Until Casey would literally crash in because he did everything at 150 mph and his laryngeal folds would be totally fine so there would be no raspy breathing or hacking. Harry, of course, would be spinning Louies in his extreme excitement at seeing the beautiful Princess once again. I wondered if he would pee on her head again but you know, he still is Harry.
These thoughts make me happy despite feeling empty inside. Even though it was the absolute necessary and correct thing to do for miss Cleo. Even though her body was done.
The routine is different.
I didn’t go and get her after the ferrets had been put back to bed last night. I didn’t make a point to get up and let her out this morning.
And right now, as the daylight is darkening, I’m not thinking, “Gee, I need to get Cleo out for a walk and get her and the barn kitties fed.”
Well, no, actually. I did think that as I was typing a few minutes ago. I keep thinking there is something I have to do.
I already did what had to be done.
And Cleopatra is at peace. And you know what? So are we.
I’m glad it was on my shift at home and not Alistair’s by himself or one of our Jessica or Lynn house-sitters.
I’m glad we didn’t have company.
And as glad as I am to have the skill set that I have that allowed me to neuter D’embe last week, I’m glad Cleo could continue to lay where her body told her to.
Her lilting southern accent and slight lisp will still talk to us just as much as Spirit of Loki and Spirit of UB do and I’m already able to laugh at some of the goofy stuff she would do.

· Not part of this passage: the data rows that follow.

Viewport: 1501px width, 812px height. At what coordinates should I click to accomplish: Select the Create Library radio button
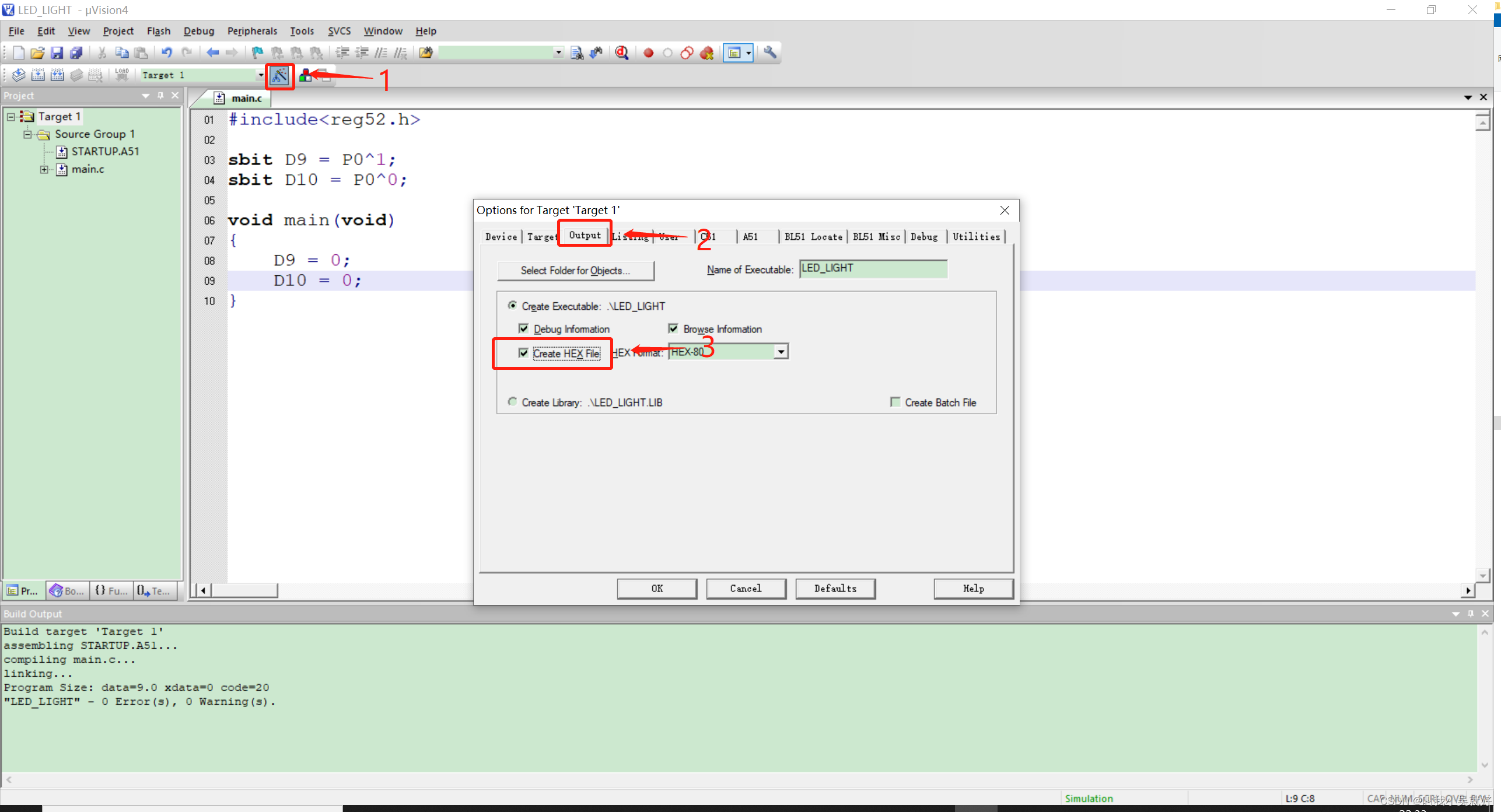coord(512,402)
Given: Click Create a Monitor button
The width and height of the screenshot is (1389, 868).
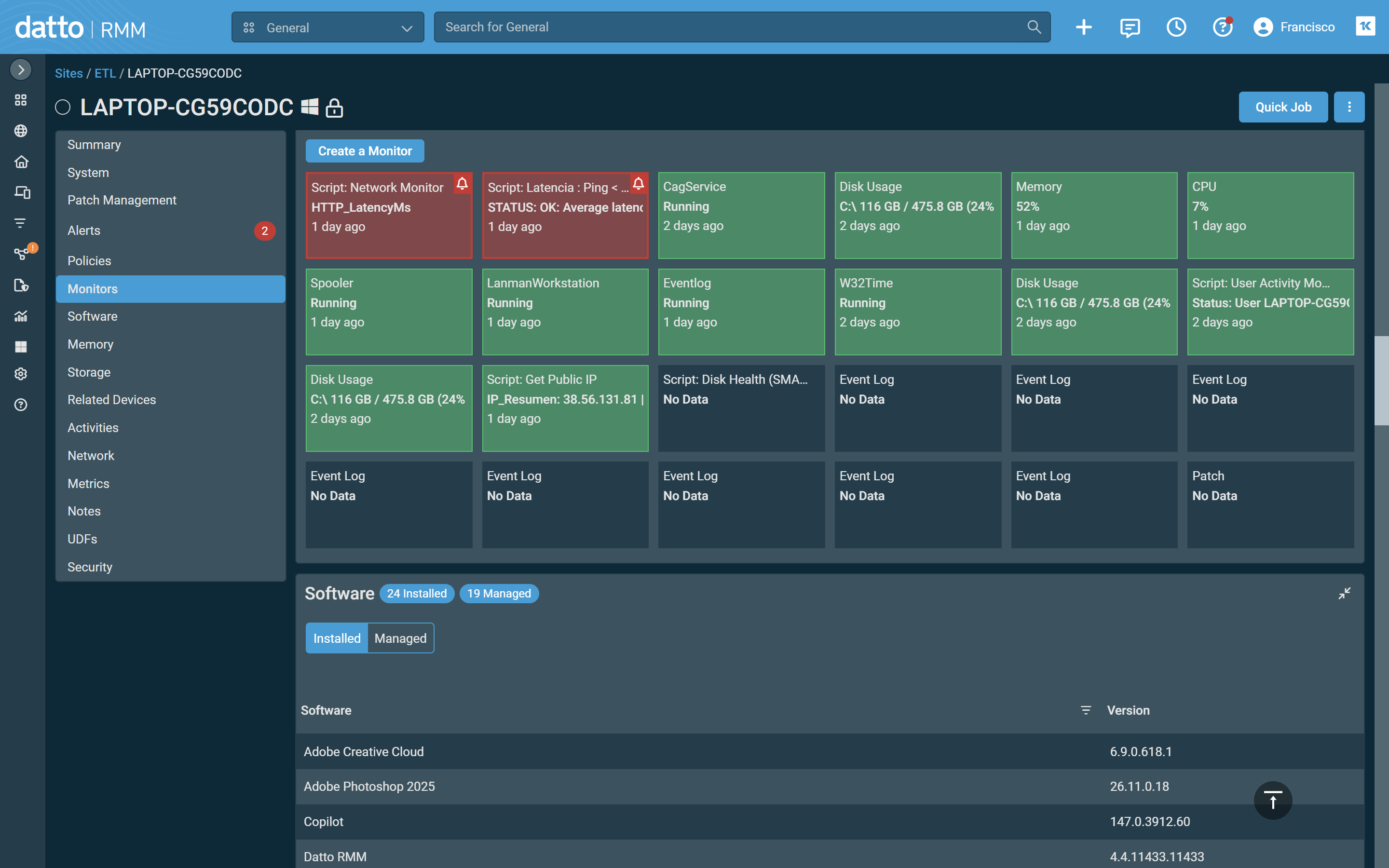Looking at the screenshot, I should point(365,151).
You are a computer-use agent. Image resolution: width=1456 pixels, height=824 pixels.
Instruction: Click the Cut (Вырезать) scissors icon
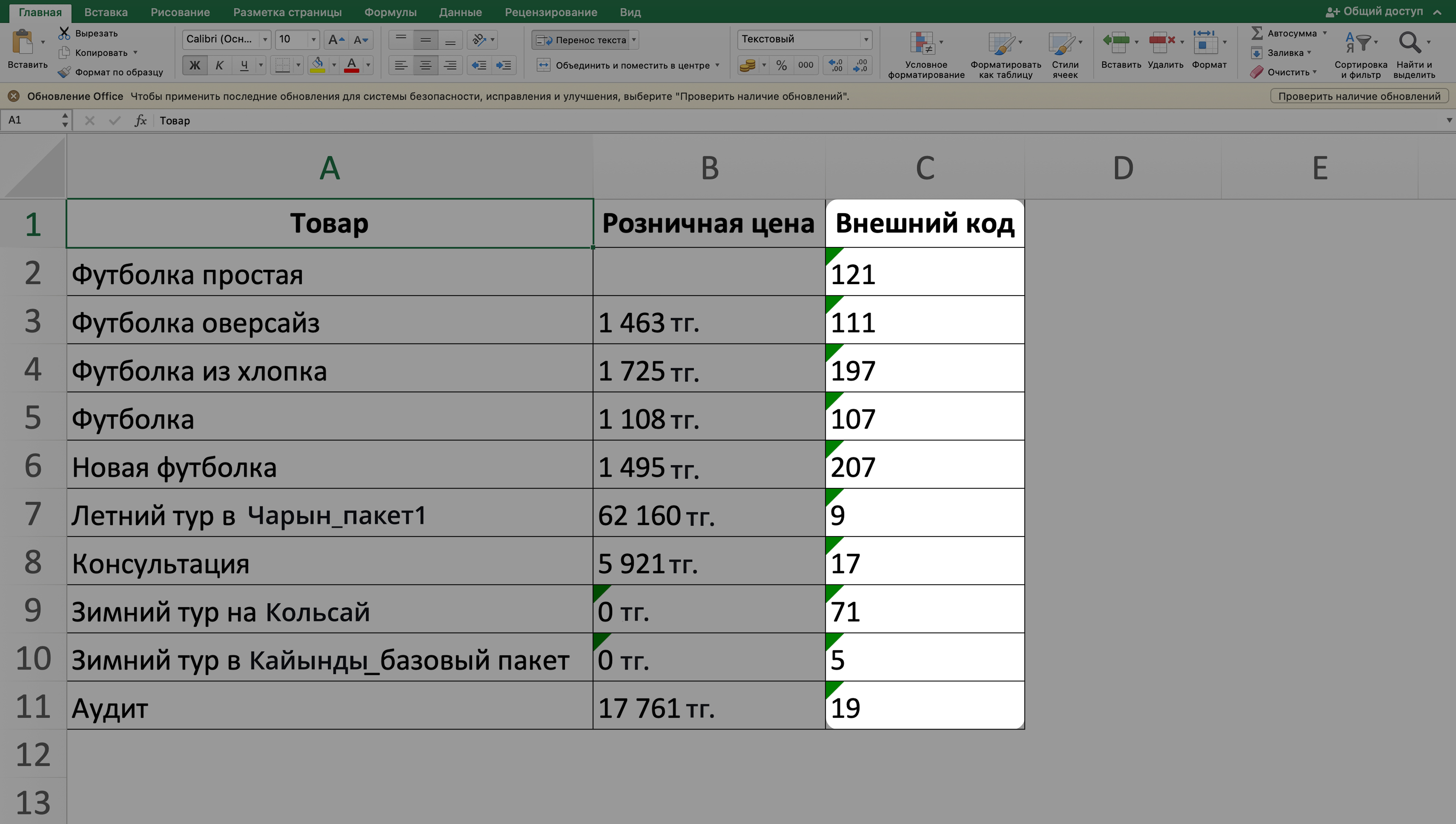point(64,33)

Like the bloody “mouse” she had in her mouth that turned out to NOT be a mouse or when she, Harry and Casey were getting to know each other (“There will be NO GANG BANGS on the FYFE FARM!”) or the time she kept trying to shove my head under water in the hot tub. Walks with Angie and Kali make me smile and seeing her snuggle up with Alistair when she first came onto our farm or watching her love up on all of the barn kitties are precious memories.
Indeed, we were the lucky ones when she chose to stick around and join our motley crew of misfits.
You are in our hearts forever, miss Cleo. Clee Clee. Cleopatra-siz.
RIP, old friend. Thanks for sharing the journey with us.